• **Exercise description**
Produce as output only the lines below starting at the line with "Image resolution: width=715, height=2576." and continuing through the line with "giris casinoport (484, 2433)", each one exactly as written.

• **Provided data**
____

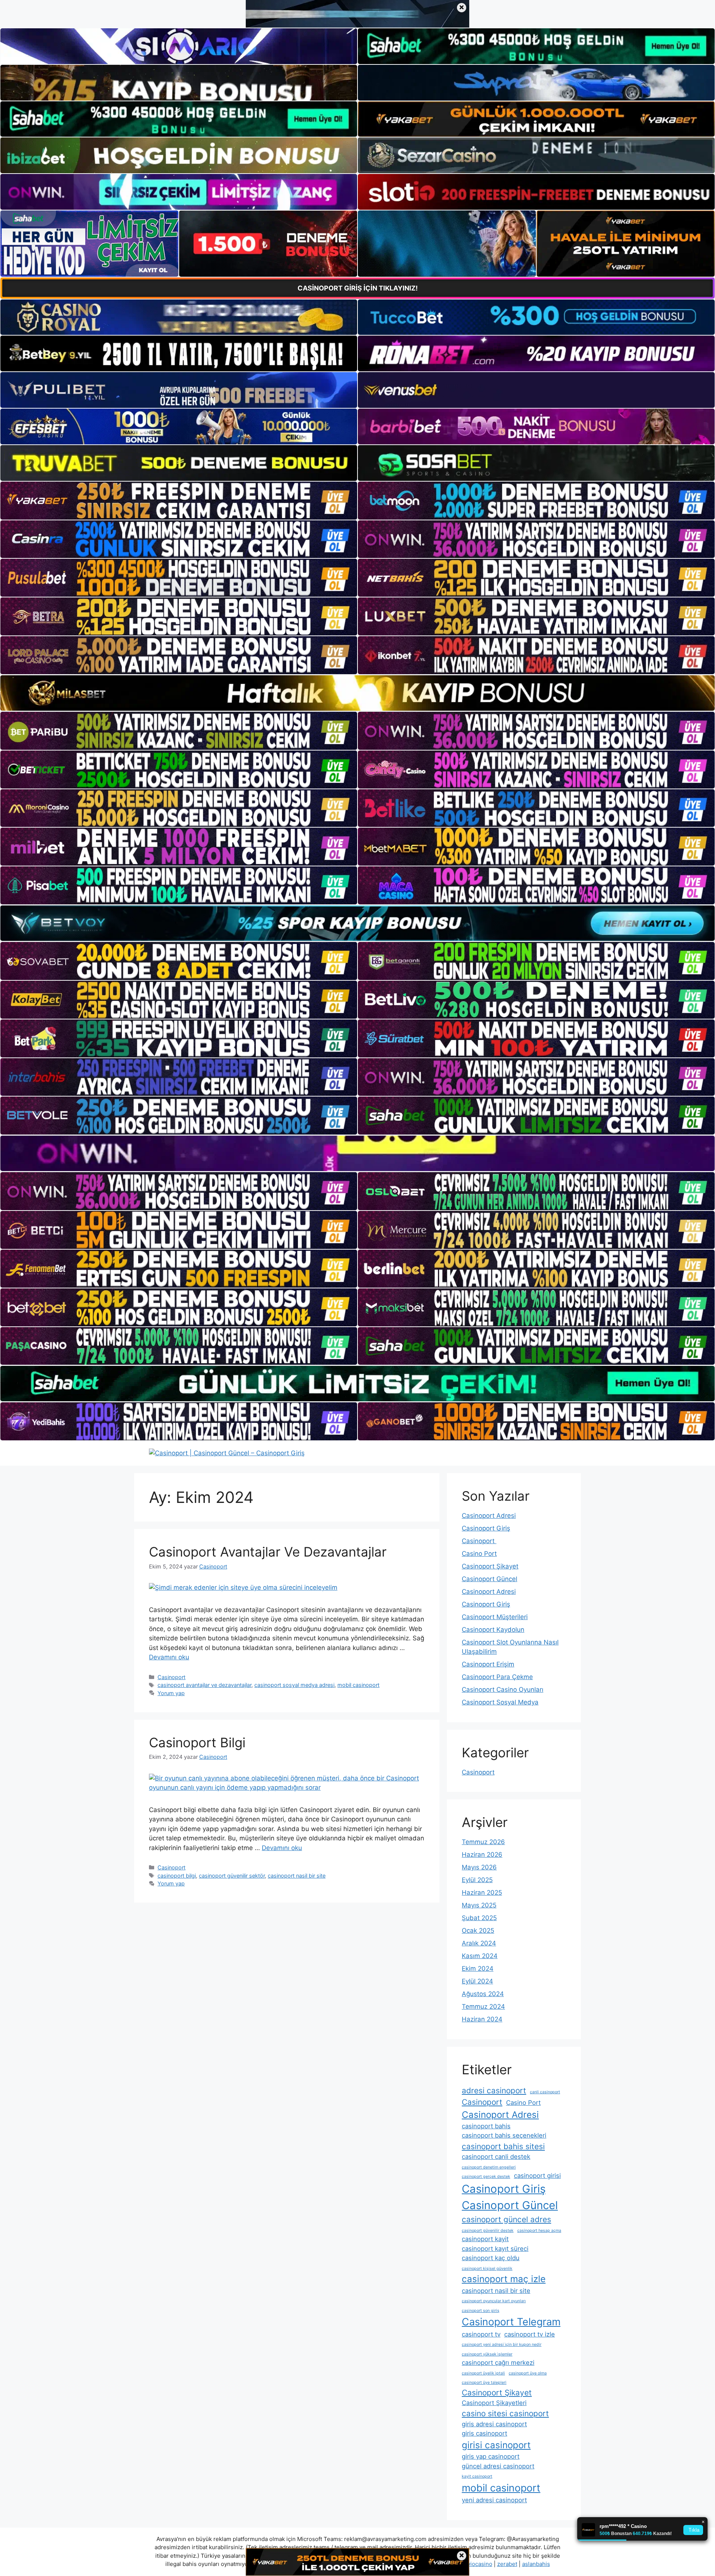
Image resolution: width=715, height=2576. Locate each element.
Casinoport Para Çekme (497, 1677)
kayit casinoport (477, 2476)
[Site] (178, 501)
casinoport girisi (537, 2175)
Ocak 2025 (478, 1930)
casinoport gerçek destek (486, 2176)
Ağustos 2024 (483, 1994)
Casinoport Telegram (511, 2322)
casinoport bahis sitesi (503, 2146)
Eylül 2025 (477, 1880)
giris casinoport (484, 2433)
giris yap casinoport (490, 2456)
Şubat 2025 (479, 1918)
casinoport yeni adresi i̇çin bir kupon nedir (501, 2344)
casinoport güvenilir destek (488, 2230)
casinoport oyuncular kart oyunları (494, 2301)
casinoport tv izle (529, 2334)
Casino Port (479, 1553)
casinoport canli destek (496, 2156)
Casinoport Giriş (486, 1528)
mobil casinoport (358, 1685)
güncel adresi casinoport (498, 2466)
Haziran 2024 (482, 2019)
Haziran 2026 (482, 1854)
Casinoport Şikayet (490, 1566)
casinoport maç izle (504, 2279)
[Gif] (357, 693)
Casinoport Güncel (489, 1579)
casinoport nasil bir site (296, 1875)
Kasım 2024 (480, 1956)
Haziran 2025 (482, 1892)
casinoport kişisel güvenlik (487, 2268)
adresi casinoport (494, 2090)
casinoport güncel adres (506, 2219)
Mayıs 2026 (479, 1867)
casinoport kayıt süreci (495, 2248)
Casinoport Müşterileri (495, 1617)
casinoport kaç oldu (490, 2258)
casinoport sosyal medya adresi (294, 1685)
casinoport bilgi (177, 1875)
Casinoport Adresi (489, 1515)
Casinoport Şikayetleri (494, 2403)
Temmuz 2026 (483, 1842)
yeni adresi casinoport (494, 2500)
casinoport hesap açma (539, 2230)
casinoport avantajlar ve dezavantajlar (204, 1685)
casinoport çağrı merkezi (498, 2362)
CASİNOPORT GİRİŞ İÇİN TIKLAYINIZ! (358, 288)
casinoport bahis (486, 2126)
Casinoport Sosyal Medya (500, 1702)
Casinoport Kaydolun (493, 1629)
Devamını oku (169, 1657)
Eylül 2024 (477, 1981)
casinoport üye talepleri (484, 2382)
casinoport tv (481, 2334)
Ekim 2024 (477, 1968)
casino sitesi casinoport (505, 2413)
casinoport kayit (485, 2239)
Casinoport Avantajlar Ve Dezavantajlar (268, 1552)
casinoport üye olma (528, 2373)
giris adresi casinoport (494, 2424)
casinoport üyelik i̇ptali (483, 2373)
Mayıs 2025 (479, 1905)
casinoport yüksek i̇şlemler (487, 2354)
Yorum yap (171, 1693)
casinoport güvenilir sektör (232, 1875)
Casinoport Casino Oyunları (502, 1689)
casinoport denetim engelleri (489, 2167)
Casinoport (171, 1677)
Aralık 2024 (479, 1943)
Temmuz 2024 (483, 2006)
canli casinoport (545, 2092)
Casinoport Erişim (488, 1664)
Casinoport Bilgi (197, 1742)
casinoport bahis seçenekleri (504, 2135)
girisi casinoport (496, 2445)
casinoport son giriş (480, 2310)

____

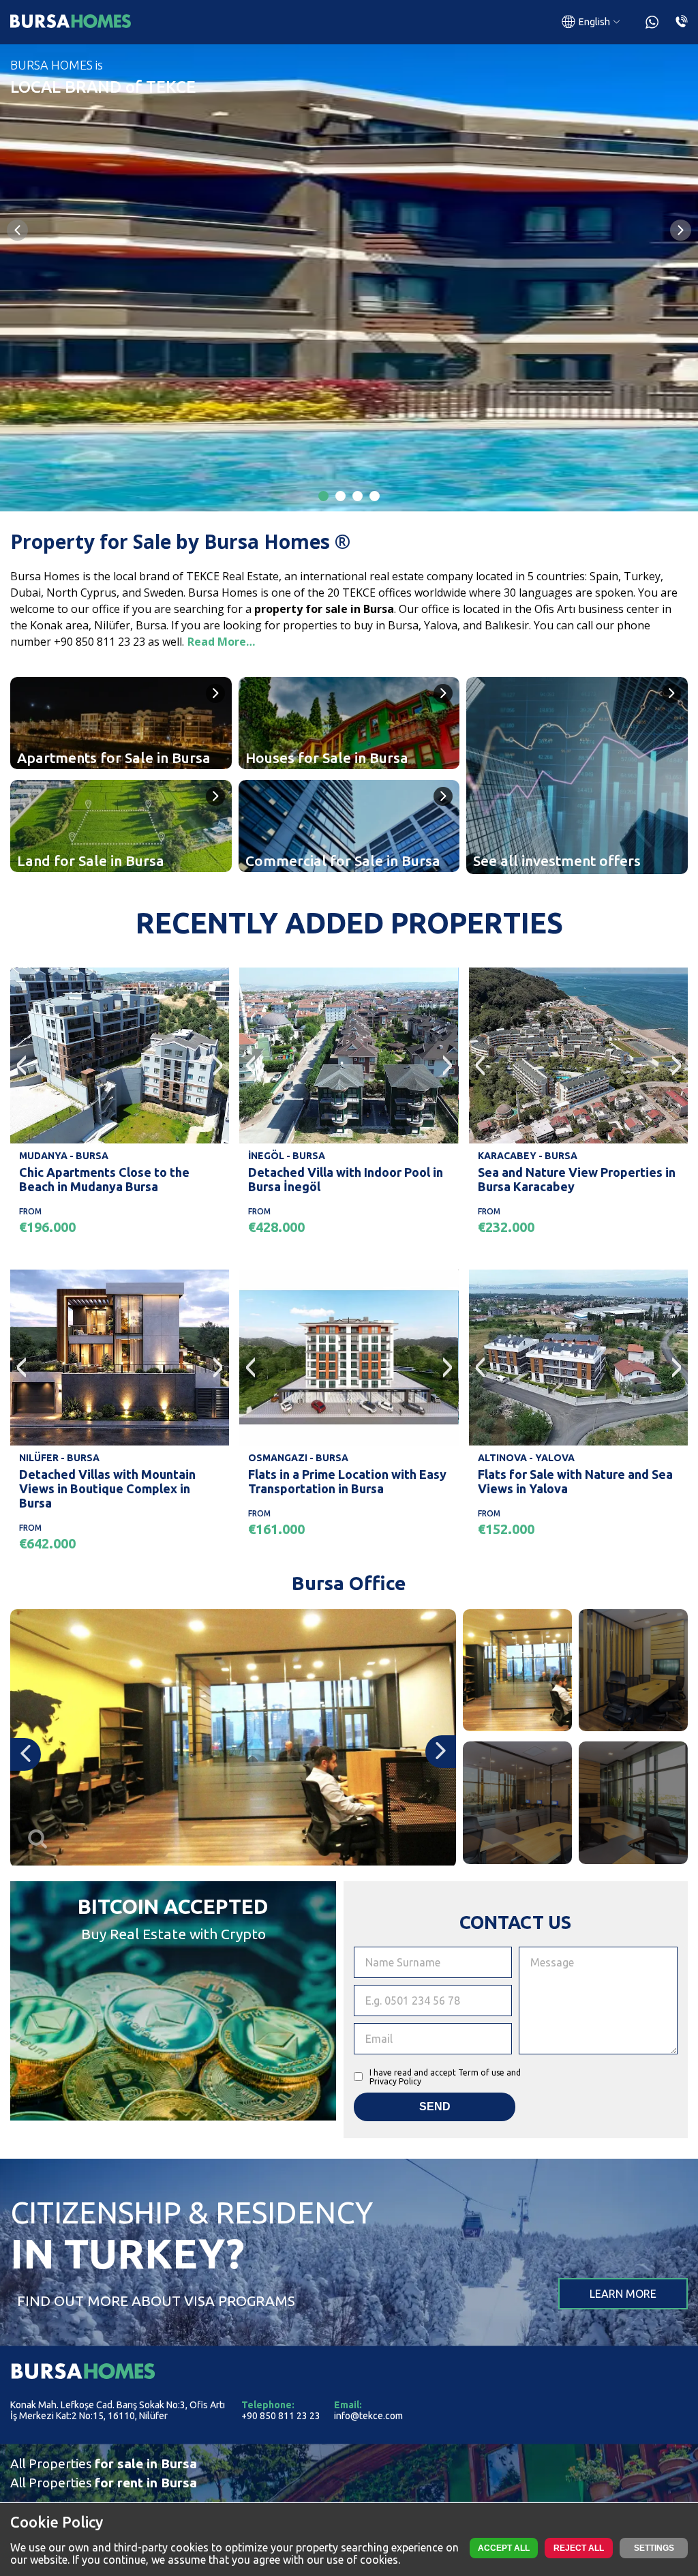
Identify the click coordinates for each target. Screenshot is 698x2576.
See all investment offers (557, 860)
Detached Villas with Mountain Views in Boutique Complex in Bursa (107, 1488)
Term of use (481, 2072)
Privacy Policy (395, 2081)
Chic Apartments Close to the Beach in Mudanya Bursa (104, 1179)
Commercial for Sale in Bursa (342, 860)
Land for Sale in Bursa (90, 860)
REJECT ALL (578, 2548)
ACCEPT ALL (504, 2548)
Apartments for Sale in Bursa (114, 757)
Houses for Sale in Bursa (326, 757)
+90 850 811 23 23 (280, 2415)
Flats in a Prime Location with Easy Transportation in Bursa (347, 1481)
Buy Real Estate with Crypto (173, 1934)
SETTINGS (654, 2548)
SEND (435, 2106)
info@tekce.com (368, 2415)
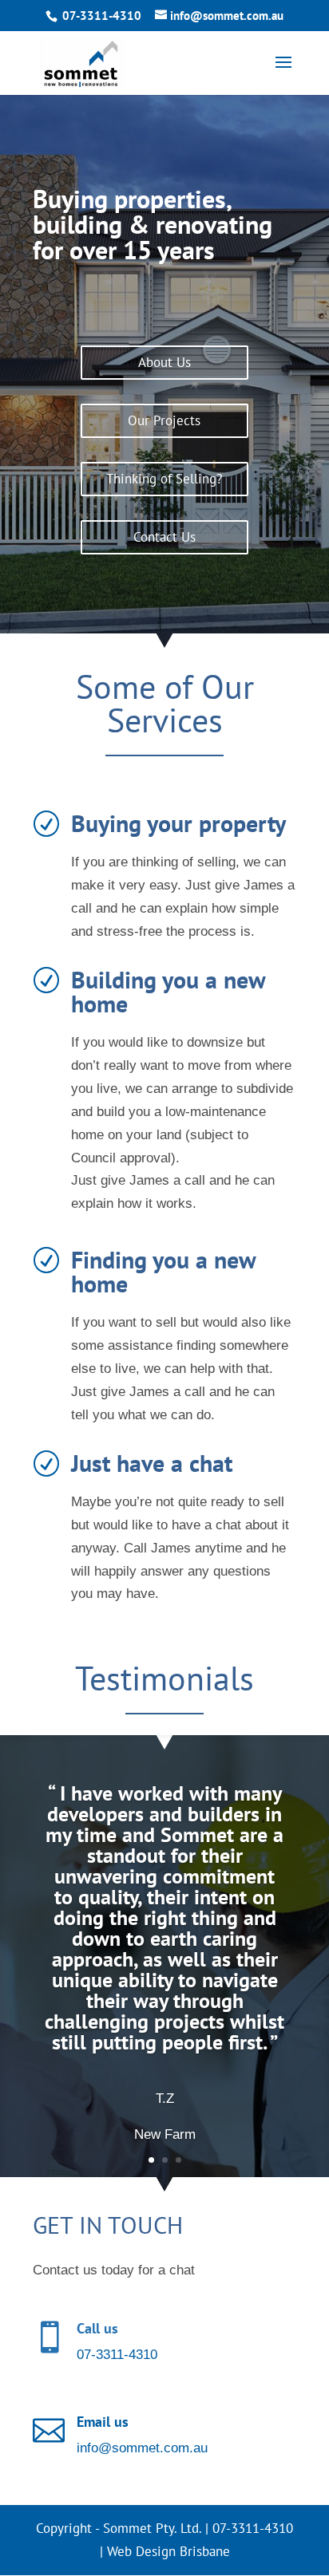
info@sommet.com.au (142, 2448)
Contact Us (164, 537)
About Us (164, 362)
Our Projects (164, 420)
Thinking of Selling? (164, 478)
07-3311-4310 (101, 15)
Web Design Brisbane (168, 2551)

____

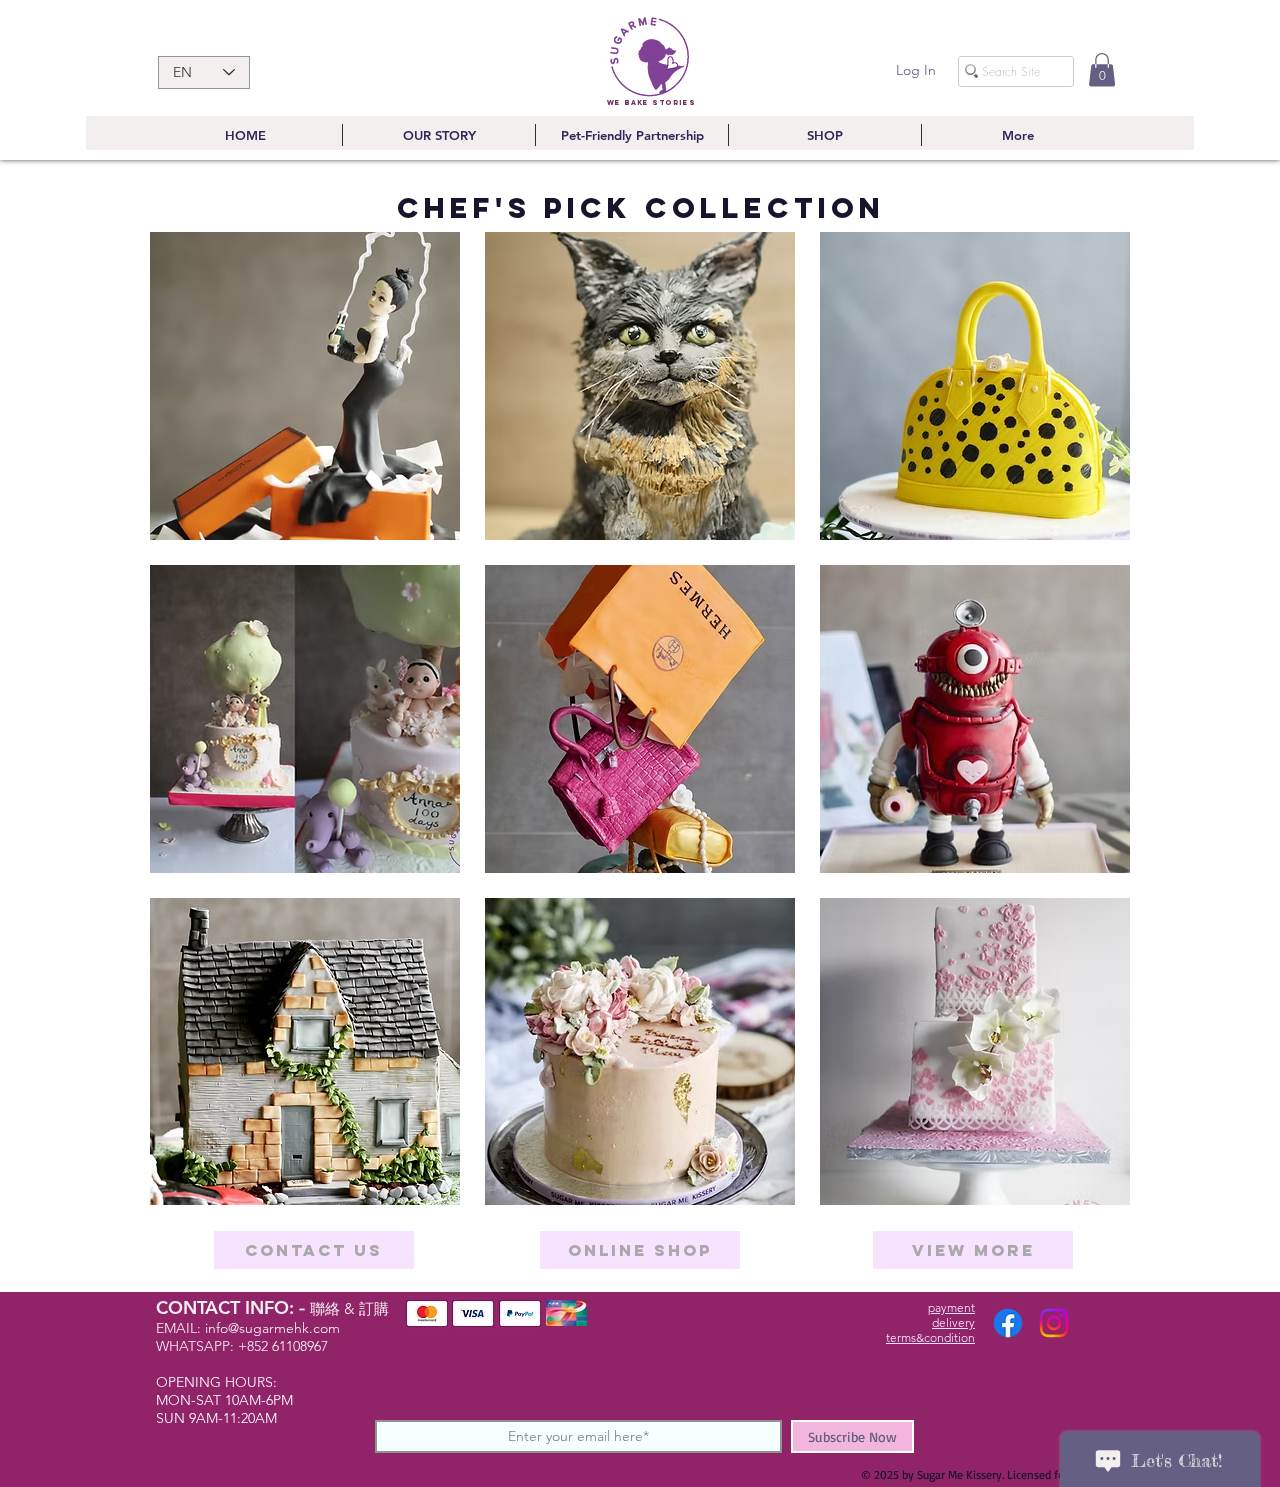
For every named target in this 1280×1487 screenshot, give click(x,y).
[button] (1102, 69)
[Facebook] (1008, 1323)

____

• **Exercise answer**
Image resolution: width=715, height=2576. Locate each element.
Casinoport Para Çekme (497, 1677)
kayit casinoport (477, 2476)
[Site] (178, 501)
casinoport girisi (537, 2175)
Ocak 2025 (478, 1930)
casinoport gerçek destek (486, 2176)
Ağustos 2024 (483, 1994)
Casinoport Telegram (511, 2322)
casinoport bahis sitesi (503, 2146)
Eylül 2025 (477, 1880)
giris casinoport (484, 2433)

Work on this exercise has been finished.